I do - and I'm not alone here by a long shot. The traditional State Dept style accommodations and deals with slimeballs, dictators, et al should end. I want to see the US conduct itself with standards worthy of the best of us - accurately portraying faux-allies for what they are, wherever they are, and dealing with them accordingly. We can do it right, especially if we flush out the worms from our agencies that have conflicting personal agendas.
Posted by: .com || 07/31/2005 3:55 Comments || Top||

#5  Dear dot com
I am a proud citizen of US and have lived more than 30 years in US without leaving for a single day except for visiting Canada. I can not explain why I felt devastated after the 9/11 attack; after all, I am just a naturalized citizen. It is a myth that every one in this country could speak their mind freely. Here is am example. An entire Cryptic Christen family from Egypt was murdered brutally for the man of this family believed he could speak whatever he wanted. Except Rantburg and local news, all the main stream media were shamefully silent about it. Well, what could I say about speaking my mind?
Posted by: Snalet Ebbesh6073 || 07/31/2005 5:43 Comments || Top||

#6  SE - You're anonymous here - so you're safe in speaking your mind.

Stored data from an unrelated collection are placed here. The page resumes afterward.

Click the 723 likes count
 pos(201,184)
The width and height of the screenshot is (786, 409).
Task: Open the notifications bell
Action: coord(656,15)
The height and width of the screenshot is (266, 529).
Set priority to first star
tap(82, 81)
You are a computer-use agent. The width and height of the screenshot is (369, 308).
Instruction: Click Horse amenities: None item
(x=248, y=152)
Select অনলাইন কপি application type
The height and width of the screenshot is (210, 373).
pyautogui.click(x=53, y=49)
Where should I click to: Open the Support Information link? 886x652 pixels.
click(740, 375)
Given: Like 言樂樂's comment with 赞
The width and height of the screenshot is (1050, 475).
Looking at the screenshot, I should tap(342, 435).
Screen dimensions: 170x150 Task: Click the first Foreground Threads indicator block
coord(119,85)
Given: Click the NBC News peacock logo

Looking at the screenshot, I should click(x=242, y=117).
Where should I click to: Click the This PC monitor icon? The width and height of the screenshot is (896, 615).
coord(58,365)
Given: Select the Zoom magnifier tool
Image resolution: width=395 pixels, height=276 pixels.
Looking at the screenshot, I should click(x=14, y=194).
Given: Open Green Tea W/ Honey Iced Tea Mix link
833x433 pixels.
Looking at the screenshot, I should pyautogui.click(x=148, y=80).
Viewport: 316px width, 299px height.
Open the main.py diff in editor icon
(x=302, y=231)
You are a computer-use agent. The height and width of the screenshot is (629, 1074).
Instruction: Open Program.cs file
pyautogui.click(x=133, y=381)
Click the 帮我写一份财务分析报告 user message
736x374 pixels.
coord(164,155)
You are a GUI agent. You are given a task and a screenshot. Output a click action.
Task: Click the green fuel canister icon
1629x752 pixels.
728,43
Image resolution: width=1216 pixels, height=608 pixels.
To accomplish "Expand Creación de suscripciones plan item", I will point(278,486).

You may catch some hell for the content, lol, but you are anonymous, heh, so feel free. I catch hell pretty regularly, myself, lol. What I was (badly) trying to say is if you feel comfortable with the comments posted on RB, then you know you're home!

I know why 9/11 was devastating to me - because those were innocent people - 3,000 nearly random people - completely blameless of whatever grievance the murderers could possibly claim. bin Laden's ilk, the murderers, have fairly damned and doomed both themselves and their cause.

Any topic on which you have insight or see a point not yet brought up, etc - please jump in. RB is an excellent home. Pick yourself a permanent posting name and join the fun. :-)
Posted by: .com || 07/31/2005 6:38 Comments || Top||

#7  I have to go with snalet here. Perv may be the pot calling the kettle black, but that implies that Tony is a pot. It's time for all Western countries to do more to stop the hate spewed in Madrassas and especially the British. They have been particularly bad about allowing it to continue. I hope Perv continues to press the issue because it does two things - one it shines a light on the hyprocrisy of complaining that Pakistan isn't cleaning out the snake pits when we are doing a poor job of it ourselves and secondly, it highligts the fallacy of The traditional State Dept style accommodations and deals with slimeballs, dictators.

Snalet - speak your mind!
Posted by: 2b || 07/31/2005 7:46 Comments || Top||

#8  Snalet, you are NOT "just a naturalized citizen" you are a real citizen. You earned it, you didn't get it on a silver platter. Be proud of it. Speak your mind, you've earned the right.
Posted by: Mrs. Davis || 07/31/2005 8:18 Comments || Top||

#9  OK, coming from Perv, this is major Pot/Kettle action, but he does have a valid point. It is the same one Mark Steyn makes over in a Page 4 article. The jihadis are good at gaming the system and it is easy to do in western countries. It needs to stop.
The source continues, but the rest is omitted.